Simultaneous MPC methods, on the other hand, produce multiple partitions simultaneously. Both distance-based and model-based methods have been proposed. The distance-based methods require as inputs the number of partitions and the number of clusters in each partition. They try to optimize the quality of each individual partition while keeping different partitions as dissimilar as possible. Jain et al. (2008) propose a method to find two clusterings simultaneously by iteratively minimizing the sum-squared errors of each clustering along with the correlation between the two clusterings. Niu et al. (2010) try to find multiple clusterings by optimizing an objective function that has one spectral-clustering term for each clustering, plus a term that penalizes the similarity among different clusterings. Dasgupta and Ng (2010) use the suboptimal solutions of spectral clustering as multiple clusterings.

Model-based MPC methods fit data with probabilistic models that contain multiple latent variables. Each latent variable represents a soft partition and can be viewed as a hidden dimension of data. Because of this, model-based simultaneous MPC is sometimes also called multidimensional clustering (Chen et al. 2012). Unlike distance-based methods, model-based methods can automatically determine the number of partitions and the number of clusters in each partition based on statistical principles. Galimberti and Soffritti (2007) determine the number of partitions and the composition of each partition through greedy search guided by a scoring function. Guan et al. (2010) propose a nonparametric Bayesian approach. Prior distributions are placed on both attribute partitions and object partitions using Dirichlet process. The number of partitions and partition composition are determined from the posterior distributions. Both Galimberti and Soffritti (2007) and Guan et al. (2010) assume that each latent variable, which gives one facet of data, is associated with a distinct subset of attributes, and that the latent variables are mutually independent. In contrast, Chen et al. (2012) uses LTMs where that latent variables are not assumed independent and the dependence among them are explicitly modeled.

Among the methods mentioned above, the method proposed by Chen et al. (2012) is designed for discrete data. Bae and Bailey (2006) presented two versions of their algorithm which can handle categorical and continuous data separately. The methods presented in Gondek and Hofmann (2007) can handle binary data and continuous data. The other algorithms mainly work with continuous data.

MPC is related to another research area known as subspace clustering (Parsons et al. 2004). Here, we use the term subspace clustering in a general manner. It includes pattern-based clustering, bi-clustering, and correlation clustering.
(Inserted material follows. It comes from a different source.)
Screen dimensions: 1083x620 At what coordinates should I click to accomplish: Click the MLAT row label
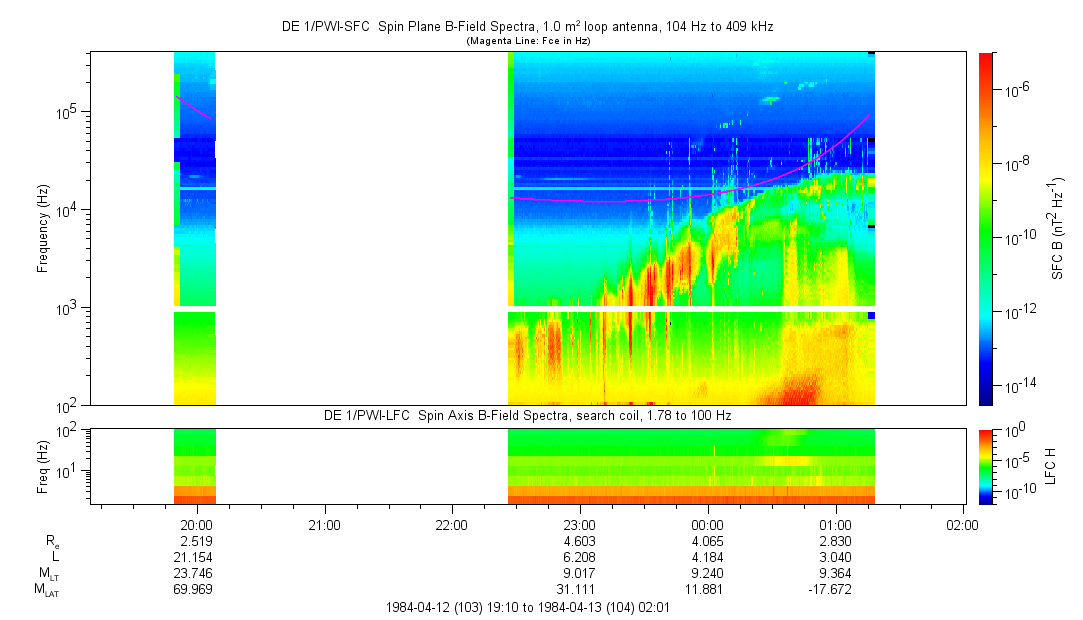[x=46, y=590]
Kriegel et al. (2009) give a good survey on these topics. Subspace clustering attempts to find all clusters in all subspaces. A cluster is defined as a group of data points that are densely clustered in the subspace determined by a subset of attributes. To explain the relationship between subspace clustering and MPC, we note that the clusters resulting from MPC can be arranged into columns such that clusters in each column constitute a partition of all the data points and all can be characterized using the same subset of attributes. In contrast, subspace clustering imposes no such constraints on the collection of clusters it produces. It usually yields a large number of clusters.
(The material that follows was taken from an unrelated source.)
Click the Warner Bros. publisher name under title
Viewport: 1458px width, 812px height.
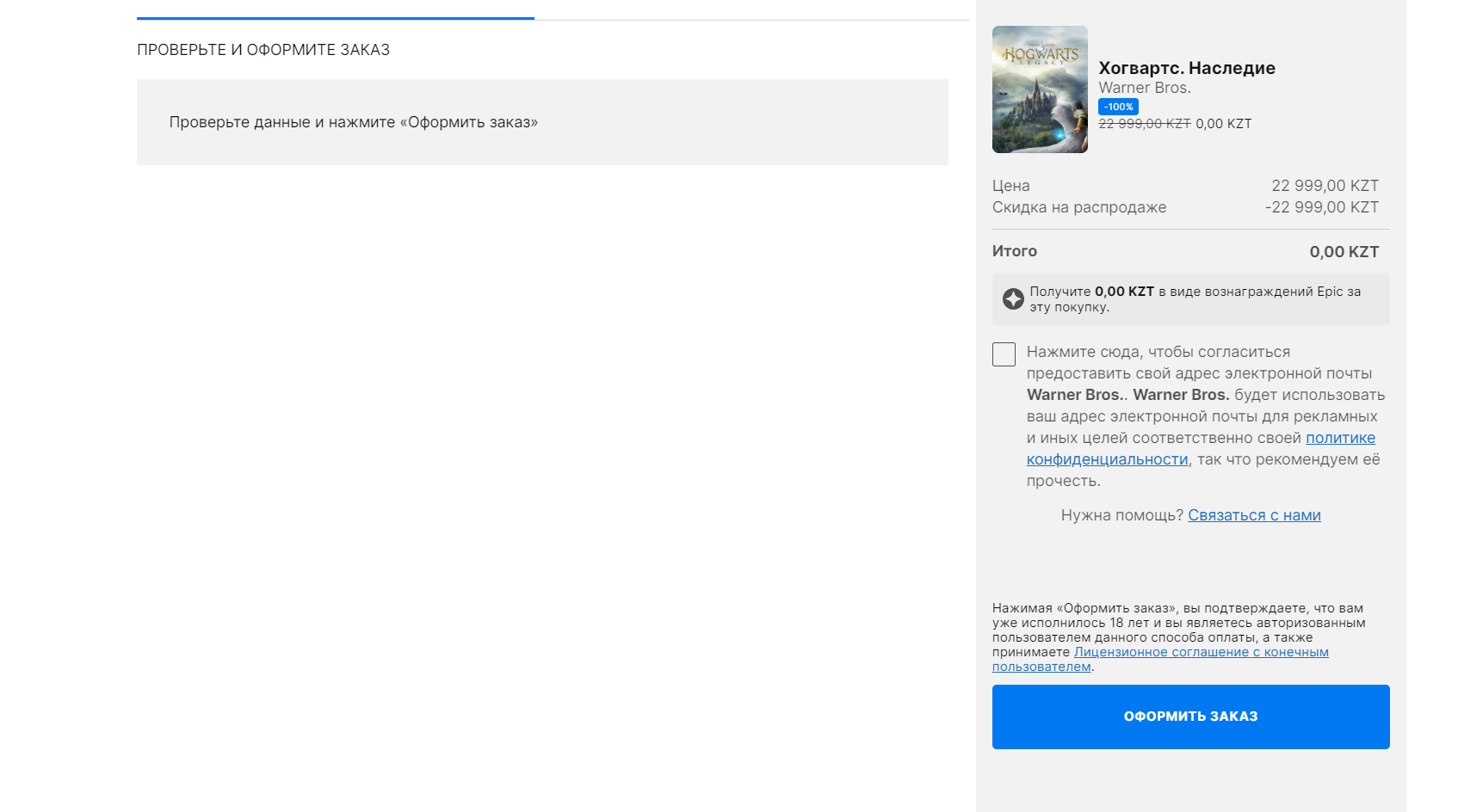point(1144,88)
7 LTMs for multi-partition clustering

In this section, we demonstrate with an example how LTMs can be used for MPC and discuss some practical issues.

The example we use is the WebKB data used in Sect. 5.2. It consists of web pages collected in 1997 from the computer science departments of 4 universities, namely Cornell, Texas, Washington and Wisconsin. The web pages were originally divided into seven categories. The categories which contain very few web pages or do not have clear class labels are removed in preprocessing. Only four categories of web pages remain, namely student, faculty, project and course. There are totally 1041 pages in the collection. Stop words and words with a low occurrence frequency are also removed in preprocessing. Afterwards, there are totally 336 different words left in the whole collection. Each of them is regarded as an attribute. It takes value 1 when it appears in a web page and 0 otherwise.
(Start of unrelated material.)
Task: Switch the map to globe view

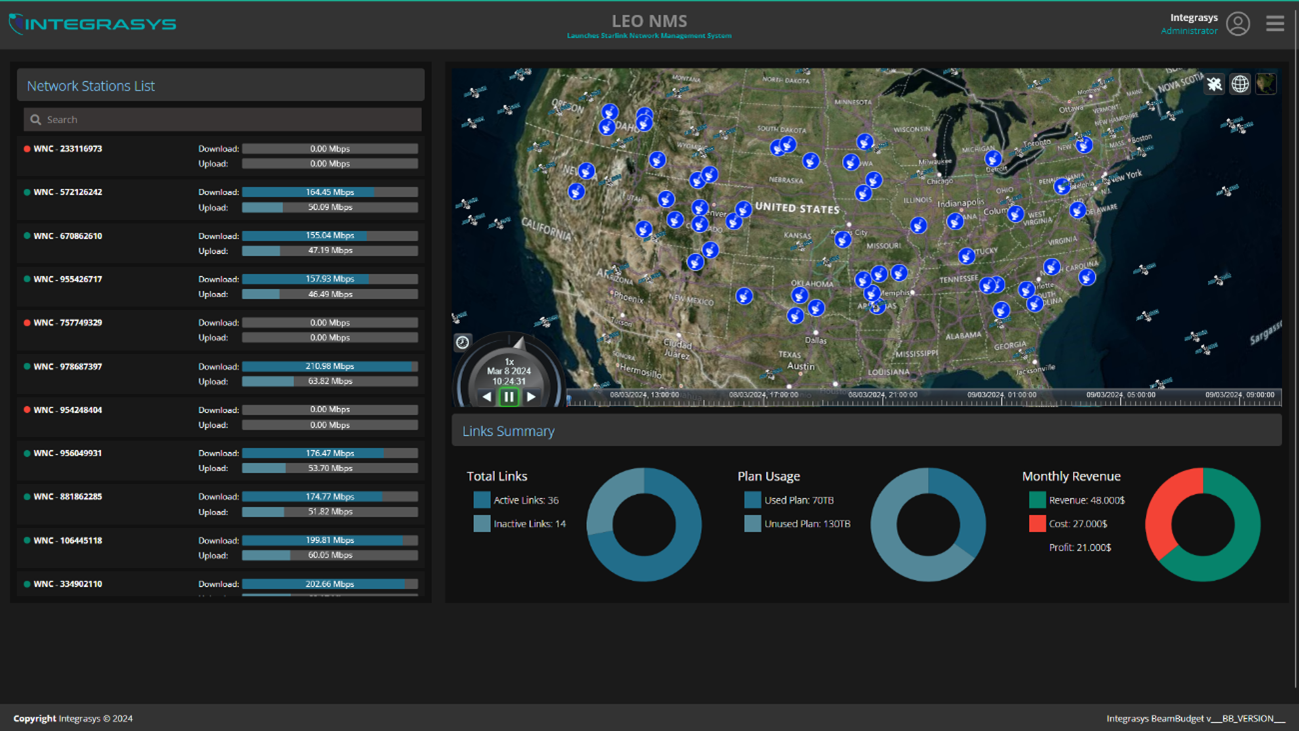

The WebKB data has two class labels. One identifies the university from which a web page is collected, and the other denotes the category to which it belongs. The class labels were removed prior to analysis.

Performing latent tree analysis on a data set can result in a large number of latent variables. Figure 5 shows part of the model learned from the WebKB data using the BI algorithm. There are 75 latent variables in the model. Theoretically, each latent variable represents a soft partition of the data. From the application point of view, several questions arise: (1) What exactly constitutes a partition? (2) What is the meaning of the partition? (3) How can one quickly identify interesting partitions among all the partitions? A software tool called Lantern ⁴ has been created to help finding answers to those questions.

Fig. 5

Part of the latent tree model learned from the WebKB data using BI

The meaning of a latent variable is determined based on how it is related to observed variables. Lantern allows one to see which observed variables are closely correlated with a latent variable using the concept of information curves. We introduce the concept through an example. Consider the latent variable Y ₂₈ from the WebKB model. It has 4 values and hence represents a soft partition of the data into four clusters. We will refer to the partition as the Y ₂₈ partition. The information curves of Y ₂₈ are shown in Fig. 6(a). There are two curves. Suppose there are totally n attributes. The lower curve shows the pairwise mutual information (PMI) I(Y ₂₈;X _i ) between Y ₂₈ and each attribute X _i (i=1,2,…,n). The attributes are sorted in decreasing order of PMI. We see that Y ₂₈ is most highly correlated with word variables programming, oriented, …, etc. in that order. This means that the clusters in Y ₂₈ partition differ the most on those variables.

Fig. 6

(a) Information curves of latent variable Y ₂₈. The left Y-axis indicates the values of mutual information, while the right Y-axis indicates the value of information coverage. (b) Occurrence probability of the top words in the four clusters

The upper curve shows the cumulative mutual information (CMI) I(Y ₂₈;X ₁−X _i ) (i=2,3,…,n) between Y ₂₈ and the first i attributes. It increases monotonically with i. Intuitively, the CMI value is a measure of how much the differences among the clusters in the Y ₂₈ partition are captured by the first i attributes. In particular, I(Y;X ₁−X _n ) is a measure of how much the differences among the clusters are captured by all the attributes. The ratio

$$\begin{aligned} I(Y; X_1{-}X_i)/I(Y; X_1{-}X_n) \end{aligned}$$

(9)

is called the information coverage (IC) of the first i attributes.⁵ It is a relative measure of how much the characteristics of the Y ₂₈ partition is captured by the first i attributes. The information coverage of the 8 word variables shown in Fig. 6(a) exceeds 95 %. Hence we can say that the partition is primarily based on those variables. It is then clear that the partition is about the occurrence/absence of words related to programming.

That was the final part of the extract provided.